Tout fichier créé porte les droits du masque de protection de son propriétaire. De plus, tout fichier porte un UID (identificateur de propriétaire) et un GID (identificateur de groupe). C'est-à-dire qu'un fichier est toujours identifié par le nom de son propriétaire ainsi que par le nom du groupe auquel appartient le propriétaire.

Le droit SGID, lorsqu'il est affecté à un répertoire, casse cette logique. Puisque tout nouveau fichier créé dans un répertoire marqué par le SGID sera de groupe non pas celui du propriétaire du fichier mais celui du propriétaire du répertoire.

Ainsi, tout fichier créé dans un répertoire portant le SGID, héritera du groupe du propriétaire du répertoire.

Manipulation

La valeur numérique du droit SGID est 2000, il est symbolisé par la lettre s et est affiché à la place du droit d'exécution du groupe.

Notation symbolique

Syntaxe : chmod g+s fichier-exécutable|répertoire.

Exemple : chmod g+s data/.

Notation numérique

Syntaxe : chmod 2+droits fichier-exécutable|répertoire.

Exemple : chmod 2755 monprog.

Dans cet exemple on donne les droits rwxr-sr-x au fichier monprog. Ne pas oublier que le droit GUID s'affiche à la place du droit en exécution du groupe sans que ce dernier soit supprimé!

Sticky Bit

Le droit Sticky Bit (appellé aussi bit collant) est alloué à la catégorie autres d'un répertoire.

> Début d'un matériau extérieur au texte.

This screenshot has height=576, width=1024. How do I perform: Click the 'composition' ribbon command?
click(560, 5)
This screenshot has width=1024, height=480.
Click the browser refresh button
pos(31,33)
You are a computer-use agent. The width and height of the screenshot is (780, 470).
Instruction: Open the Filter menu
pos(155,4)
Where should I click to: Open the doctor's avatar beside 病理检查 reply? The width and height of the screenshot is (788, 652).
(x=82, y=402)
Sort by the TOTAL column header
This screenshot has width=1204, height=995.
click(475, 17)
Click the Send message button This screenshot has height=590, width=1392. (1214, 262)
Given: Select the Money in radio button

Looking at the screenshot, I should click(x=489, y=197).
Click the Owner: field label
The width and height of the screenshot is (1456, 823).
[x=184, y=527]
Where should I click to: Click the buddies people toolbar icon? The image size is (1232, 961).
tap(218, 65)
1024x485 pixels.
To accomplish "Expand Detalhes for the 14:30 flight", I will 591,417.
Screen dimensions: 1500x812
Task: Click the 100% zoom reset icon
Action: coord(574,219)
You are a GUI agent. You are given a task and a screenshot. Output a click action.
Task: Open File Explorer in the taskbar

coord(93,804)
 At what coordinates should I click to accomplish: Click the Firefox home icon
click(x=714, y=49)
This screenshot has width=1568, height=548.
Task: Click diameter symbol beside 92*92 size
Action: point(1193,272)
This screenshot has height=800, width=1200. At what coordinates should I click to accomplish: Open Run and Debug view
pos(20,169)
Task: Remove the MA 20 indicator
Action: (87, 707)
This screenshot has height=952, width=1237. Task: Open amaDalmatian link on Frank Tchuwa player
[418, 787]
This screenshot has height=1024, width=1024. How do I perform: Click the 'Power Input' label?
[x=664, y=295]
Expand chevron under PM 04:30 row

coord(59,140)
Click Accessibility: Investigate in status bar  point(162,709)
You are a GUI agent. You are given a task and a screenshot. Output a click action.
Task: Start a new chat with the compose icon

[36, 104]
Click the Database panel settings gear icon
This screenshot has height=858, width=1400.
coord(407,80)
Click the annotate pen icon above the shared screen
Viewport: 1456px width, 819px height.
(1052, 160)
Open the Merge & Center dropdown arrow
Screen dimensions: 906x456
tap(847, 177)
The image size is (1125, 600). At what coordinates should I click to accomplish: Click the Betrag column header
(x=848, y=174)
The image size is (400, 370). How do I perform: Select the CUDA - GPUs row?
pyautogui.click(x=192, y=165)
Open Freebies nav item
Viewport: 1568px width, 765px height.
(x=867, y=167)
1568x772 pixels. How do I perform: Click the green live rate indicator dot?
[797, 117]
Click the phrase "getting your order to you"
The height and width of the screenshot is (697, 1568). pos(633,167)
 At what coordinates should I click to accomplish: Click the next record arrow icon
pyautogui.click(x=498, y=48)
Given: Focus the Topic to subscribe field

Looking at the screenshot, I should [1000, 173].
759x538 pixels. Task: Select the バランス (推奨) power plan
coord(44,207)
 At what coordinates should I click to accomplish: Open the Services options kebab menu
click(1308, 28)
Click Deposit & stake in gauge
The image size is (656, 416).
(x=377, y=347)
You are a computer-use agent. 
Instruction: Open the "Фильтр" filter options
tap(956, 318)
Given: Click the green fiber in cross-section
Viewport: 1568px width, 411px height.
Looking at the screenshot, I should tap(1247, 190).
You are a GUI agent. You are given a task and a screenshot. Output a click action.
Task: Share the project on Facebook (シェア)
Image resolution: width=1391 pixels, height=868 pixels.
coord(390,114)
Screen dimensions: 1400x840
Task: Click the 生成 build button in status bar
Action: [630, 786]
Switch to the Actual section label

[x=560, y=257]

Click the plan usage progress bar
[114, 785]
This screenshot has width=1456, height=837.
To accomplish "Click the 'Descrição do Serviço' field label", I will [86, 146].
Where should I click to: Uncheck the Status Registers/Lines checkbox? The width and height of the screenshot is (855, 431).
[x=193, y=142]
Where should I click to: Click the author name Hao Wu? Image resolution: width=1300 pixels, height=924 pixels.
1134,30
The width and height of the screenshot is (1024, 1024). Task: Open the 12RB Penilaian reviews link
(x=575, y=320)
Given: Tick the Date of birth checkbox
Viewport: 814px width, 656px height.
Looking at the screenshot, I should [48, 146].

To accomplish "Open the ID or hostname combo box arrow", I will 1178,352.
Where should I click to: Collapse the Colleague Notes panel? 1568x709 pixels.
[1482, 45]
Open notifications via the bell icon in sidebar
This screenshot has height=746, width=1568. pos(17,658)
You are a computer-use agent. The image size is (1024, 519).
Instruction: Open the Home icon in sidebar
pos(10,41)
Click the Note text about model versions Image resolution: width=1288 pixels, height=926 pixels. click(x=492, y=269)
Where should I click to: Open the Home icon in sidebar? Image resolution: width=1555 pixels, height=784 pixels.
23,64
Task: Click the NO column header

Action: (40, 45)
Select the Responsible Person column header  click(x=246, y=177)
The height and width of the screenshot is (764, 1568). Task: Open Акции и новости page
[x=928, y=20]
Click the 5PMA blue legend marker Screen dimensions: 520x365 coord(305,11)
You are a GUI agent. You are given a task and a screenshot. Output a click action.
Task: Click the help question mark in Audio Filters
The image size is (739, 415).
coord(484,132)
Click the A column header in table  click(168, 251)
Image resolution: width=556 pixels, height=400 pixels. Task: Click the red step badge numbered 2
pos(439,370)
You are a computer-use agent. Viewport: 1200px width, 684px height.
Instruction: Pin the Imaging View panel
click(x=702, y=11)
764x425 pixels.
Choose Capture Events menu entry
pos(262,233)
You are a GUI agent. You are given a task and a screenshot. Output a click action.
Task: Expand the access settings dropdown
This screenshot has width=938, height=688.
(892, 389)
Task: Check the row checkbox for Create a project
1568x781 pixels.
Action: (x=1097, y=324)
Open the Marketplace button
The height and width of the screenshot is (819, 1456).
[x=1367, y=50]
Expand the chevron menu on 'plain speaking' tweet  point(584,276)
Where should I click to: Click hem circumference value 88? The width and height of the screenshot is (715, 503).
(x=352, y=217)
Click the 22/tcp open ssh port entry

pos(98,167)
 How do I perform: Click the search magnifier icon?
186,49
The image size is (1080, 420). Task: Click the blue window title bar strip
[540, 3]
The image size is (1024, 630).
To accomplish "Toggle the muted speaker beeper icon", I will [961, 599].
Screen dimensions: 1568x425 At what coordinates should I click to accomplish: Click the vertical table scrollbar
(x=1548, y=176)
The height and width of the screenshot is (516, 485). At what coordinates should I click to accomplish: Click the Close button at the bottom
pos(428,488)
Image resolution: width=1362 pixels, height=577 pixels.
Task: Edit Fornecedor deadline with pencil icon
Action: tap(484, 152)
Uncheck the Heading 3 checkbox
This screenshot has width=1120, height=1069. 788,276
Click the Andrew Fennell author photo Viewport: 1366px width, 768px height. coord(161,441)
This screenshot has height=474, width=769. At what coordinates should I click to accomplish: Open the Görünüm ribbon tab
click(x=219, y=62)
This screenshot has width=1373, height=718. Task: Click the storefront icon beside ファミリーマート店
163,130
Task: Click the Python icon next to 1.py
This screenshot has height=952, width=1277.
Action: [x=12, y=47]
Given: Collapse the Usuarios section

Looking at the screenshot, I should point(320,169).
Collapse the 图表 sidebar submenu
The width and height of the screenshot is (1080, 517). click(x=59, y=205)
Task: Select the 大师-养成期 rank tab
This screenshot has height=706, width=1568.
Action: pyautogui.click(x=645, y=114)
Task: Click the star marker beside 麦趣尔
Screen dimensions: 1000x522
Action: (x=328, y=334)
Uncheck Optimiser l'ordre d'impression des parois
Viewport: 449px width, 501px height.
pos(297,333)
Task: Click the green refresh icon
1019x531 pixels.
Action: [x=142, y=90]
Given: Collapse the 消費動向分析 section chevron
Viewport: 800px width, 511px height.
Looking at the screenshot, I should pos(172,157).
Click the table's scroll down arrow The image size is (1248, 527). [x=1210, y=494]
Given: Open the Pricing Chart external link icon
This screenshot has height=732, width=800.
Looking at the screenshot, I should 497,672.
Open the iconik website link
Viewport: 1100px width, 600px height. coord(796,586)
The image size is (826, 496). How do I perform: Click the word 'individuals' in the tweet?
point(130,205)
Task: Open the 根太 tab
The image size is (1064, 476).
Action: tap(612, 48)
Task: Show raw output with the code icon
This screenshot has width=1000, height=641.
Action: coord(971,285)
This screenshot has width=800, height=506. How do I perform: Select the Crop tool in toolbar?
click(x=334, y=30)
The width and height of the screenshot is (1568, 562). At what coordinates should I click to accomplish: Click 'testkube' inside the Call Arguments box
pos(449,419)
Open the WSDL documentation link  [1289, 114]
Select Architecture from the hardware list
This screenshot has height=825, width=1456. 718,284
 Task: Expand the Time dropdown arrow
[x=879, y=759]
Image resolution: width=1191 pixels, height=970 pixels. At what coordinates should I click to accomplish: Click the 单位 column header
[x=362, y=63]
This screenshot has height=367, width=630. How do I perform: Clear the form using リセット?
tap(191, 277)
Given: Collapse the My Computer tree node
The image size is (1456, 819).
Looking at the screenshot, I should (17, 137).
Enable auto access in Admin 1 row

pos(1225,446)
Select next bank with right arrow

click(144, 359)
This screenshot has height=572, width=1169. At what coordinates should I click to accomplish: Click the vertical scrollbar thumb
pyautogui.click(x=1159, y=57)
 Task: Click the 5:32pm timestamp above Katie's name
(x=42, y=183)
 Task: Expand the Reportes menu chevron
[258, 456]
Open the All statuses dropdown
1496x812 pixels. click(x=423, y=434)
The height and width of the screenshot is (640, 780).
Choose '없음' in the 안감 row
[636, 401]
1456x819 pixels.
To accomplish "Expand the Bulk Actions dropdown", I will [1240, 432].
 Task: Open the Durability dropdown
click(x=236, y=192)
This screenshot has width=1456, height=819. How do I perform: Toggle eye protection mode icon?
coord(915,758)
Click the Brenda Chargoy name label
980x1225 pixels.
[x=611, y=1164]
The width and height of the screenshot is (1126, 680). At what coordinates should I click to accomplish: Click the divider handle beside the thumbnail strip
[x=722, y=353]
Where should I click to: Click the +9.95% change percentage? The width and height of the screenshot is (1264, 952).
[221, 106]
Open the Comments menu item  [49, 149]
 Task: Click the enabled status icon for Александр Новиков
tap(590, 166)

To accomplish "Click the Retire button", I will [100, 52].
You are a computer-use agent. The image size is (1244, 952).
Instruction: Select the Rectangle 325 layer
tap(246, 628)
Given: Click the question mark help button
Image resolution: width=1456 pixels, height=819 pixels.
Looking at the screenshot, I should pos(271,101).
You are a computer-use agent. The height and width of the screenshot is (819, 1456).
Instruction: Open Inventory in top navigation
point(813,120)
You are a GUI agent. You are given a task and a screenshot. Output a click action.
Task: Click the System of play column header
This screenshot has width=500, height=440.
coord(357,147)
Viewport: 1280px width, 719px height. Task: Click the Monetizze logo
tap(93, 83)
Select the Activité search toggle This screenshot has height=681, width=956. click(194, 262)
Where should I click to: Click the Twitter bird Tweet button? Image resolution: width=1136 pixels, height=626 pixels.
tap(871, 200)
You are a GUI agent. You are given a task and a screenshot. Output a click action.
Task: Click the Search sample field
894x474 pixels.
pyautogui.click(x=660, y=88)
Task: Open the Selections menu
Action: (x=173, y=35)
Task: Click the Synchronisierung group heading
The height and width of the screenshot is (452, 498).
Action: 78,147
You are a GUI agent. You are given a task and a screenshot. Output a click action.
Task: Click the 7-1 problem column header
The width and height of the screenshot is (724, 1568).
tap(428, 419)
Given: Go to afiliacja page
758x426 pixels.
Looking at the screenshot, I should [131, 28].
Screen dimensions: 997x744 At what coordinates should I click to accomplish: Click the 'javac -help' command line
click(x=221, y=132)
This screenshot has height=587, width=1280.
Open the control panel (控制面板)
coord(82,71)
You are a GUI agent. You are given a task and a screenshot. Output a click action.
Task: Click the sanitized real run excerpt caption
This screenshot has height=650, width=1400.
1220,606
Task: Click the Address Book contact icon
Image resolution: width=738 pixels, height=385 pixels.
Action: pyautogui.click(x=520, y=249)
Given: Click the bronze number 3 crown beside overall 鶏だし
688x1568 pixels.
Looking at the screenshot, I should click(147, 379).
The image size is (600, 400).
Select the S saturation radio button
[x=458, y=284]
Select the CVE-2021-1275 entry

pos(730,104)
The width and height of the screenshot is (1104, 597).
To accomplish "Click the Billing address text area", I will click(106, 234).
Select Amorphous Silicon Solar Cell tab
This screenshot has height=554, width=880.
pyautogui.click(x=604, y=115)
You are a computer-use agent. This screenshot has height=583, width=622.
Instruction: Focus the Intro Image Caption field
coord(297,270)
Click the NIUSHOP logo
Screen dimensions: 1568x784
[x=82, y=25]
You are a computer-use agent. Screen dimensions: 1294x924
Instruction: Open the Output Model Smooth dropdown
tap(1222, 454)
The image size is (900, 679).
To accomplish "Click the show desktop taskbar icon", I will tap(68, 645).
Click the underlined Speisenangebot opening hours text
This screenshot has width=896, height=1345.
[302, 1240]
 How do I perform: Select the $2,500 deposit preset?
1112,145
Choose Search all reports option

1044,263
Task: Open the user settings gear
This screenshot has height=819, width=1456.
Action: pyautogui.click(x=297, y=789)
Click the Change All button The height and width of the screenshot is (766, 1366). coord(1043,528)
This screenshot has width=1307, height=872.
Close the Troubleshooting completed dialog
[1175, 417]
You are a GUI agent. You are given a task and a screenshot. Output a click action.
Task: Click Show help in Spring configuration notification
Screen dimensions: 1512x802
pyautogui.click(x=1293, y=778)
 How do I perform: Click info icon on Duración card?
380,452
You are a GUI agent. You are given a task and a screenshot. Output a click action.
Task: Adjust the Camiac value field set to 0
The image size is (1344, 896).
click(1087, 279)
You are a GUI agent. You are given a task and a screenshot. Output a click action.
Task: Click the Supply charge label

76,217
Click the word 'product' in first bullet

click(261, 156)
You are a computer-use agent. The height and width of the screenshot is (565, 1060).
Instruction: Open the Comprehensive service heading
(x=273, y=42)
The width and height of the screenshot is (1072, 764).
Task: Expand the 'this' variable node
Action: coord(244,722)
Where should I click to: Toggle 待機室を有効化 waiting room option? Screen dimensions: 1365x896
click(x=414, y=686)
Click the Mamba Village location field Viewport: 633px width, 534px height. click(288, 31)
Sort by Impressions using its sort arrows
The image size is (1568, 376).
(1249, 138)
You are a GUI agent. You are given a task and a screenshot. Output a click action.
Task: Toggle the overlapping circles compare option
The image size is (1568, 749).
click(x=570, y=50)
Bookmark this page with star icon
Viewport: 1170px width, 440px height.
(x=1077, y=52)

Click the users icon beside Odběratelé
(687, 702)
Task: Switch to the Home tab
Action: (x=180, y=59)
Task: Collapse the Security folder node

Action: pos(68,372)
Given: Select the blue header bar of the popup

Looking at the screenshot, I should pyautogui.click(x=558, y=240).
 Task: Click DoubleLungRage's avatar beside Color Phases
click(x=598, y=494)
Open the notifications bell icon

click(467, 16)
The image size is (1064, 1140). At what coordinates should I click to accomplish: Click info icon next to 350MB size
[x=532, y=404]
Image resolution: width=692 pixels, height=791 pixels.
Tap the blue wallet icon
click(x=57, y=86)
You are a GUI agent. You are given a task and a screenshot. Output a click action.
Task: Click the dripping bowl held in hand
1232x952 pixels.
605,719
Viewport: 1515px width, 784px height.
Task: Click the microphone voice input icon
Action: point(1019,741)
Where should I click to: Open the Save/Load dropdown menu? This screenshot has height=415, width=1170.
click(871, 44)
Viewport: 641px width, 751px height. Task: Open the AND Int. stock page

Il permet d'interdire à tout utilisateur (sauf le root) de supprimer un fichier dont il n'est pas le propriétaire, quelque soient ses droits.

Si le répertoire en question est accessible en écriture par n'importe quel utilisateur (rwxrwxrwx), n'importe qui peut poser ce bit collant qui protège tous les fichiers d'une suppression ou modification de la part d'un utilisateur autre que son propriétaire.

Ce bit collant permet donc d'aller à l'encontre du droit en écriture d'un répertoire dont héritent les fichiers du répertoire.

Sa valeur numérique est 1000 et est représenté symboliquement par t.

Exemple : chmod 1755 tmp/.

Exemple : chmod a+t tmp/.

Ce droit s'affiche en lieu et place du droit en exécution de la catégorie autres.